Scotland’s First Minister Nicola Sturgeon has warned it is ‘inevitable’ that she will seek a judicial review following blocking of the Gender Recognition Reform (Scotland) Bill, branding it a ‘full-frontal attack’ on Holyrood.
Ms Sturgeon was speaking as the UK government formally moved to block the legislation that was passed by the Scottish Parliament last month.
The reforms are intended to make it easier for trans people to change their legally-recognised sex. But the UK government says the changes could impact on equality laws that apply across Great Britain.
Scottish Secretary Alister Jack wrote to Ms Sturgeon to inform her of the UK Government’s decision.
He said: “After thorough and careful consideration of all the relevant advice and the policy implications, I am concerned that this legislation would have an adverse impact on the operation of Great Britain-wide equalities legislation,’ he said in a statement.
“Transgender people who are going through the process to change their legal sex deserve our respect, support and understanding.
“My decision is about the legislation’s consequences for the operation of GB-wide equalities protections and other reserved matters.
“I have not taken this decision lightly. The bill would have a significant impact on, amongst other things, GB-wide equalities matters in Scotland, England and Wales.
“I have concluded, therefore, that this is the necessary and correct course of action.”
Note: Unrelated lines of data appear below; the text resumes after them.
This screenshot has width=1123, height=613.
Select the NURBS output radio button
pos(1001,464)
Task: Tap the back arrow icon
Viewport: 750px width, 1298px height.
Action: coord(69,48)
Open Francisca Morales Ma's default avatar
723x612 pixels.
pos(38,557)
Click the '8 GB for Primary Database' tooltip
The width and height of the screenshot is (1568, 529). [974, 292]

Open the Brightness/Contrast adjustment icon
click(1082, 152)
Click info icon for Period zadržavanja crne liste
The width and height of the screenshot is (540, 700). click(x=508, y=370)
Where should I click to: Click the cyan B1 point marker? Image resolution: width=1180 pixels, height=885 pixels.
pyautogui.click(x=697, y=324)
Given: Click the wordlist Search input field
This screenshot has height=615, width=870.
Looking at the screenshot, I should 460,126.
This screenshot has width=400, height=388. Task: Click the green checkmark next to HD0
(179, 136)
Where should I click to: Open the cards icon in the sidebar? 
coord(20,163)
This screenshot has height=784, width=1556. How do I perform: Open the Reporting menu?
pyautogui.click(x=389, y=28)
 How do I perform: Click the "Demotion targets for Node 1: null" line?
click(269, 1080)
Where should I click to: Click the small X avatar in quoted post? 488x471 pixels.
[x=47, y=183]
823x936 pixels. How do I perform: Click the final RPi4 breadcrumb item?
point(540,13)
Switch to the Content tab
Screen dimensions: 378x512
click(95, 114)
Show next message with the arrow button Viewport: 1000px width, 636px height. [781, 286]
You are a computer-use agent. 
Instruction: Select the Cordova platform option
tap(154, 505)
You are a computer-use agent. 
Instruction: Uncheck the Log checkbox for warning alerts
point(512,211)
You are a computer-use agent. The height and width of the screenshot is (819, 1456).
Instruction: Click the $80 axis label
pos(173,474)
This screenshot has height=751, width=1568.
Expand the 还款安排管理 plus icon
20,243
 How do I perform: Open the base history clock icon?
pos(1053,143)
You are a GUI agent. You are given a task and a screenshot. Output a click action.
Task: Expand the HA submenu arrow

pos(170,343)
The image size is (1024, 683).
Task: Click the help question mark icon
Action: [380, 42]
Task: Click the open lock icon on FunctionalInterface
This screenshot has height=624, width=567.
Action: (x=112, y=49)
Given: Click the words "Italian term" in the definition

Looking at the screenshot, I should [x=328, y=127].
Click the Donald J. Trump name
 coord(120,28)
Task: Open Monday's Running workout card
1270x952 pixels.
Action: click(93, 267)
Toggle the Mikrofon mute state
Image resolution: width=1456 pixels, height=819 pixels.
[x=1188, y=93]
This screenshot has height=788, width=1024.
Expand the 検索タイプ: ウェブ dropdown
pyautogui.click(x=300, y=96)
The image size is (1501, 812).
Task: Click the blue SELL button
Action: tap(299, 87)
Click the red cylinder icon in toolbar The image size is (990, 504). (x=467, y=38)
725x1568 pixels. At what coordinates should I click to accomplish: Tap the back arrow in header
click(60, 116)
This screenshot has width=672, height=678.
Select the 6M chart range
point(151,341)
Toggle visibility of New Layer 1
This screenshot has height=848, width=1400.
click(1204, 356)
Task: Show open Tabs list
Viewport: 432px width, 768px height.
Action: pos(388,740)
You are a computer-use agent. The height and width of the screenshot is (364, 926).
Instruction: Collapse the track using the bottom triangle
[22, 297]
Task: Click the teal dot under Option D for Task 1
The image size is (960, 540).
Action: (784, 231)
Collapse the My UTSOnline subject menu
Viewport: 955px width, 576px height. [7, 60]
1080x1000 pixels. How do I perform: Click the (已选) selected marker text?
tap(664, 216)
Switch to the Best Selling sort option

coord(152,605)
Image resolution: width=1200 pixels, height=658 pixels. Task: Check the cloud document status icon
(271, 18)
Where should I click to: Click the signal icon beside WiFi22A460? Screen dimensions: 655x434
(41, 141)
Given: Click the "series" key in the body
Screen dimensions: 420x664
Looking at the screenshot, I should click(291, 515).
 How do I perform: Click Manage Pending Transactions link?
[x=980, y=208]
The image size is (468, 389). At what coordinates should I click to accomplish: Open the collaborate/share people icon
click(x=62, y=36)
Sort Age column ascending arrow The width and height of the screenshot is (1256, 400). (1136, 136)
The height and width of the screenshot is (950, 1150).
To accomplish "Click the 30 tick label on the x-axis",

Ms Sturgeon responded by tweeting: “This is a full-frontal attack on our democratically elected Scottish Parliament and its ability to make its own decisions on devolved matters.”
The bill allows trans people to self-identify without a medical diagnosis of gender dysphoria, and lowers the minimum age that Scots can legally change their gender from 18 to 16.
It also cuts the timescale for obtaining a gender recognition certificate (GRC) from two years to three months for over-18s.
In order to prevent the Gender Recognition Reform (Scotland) Bill from becoming law, the UK Government must make an order under Section 35 of the Scotland Act 1998.
The move is the first time UK ministers have used a Section 35 order since devolution more than two decades ago.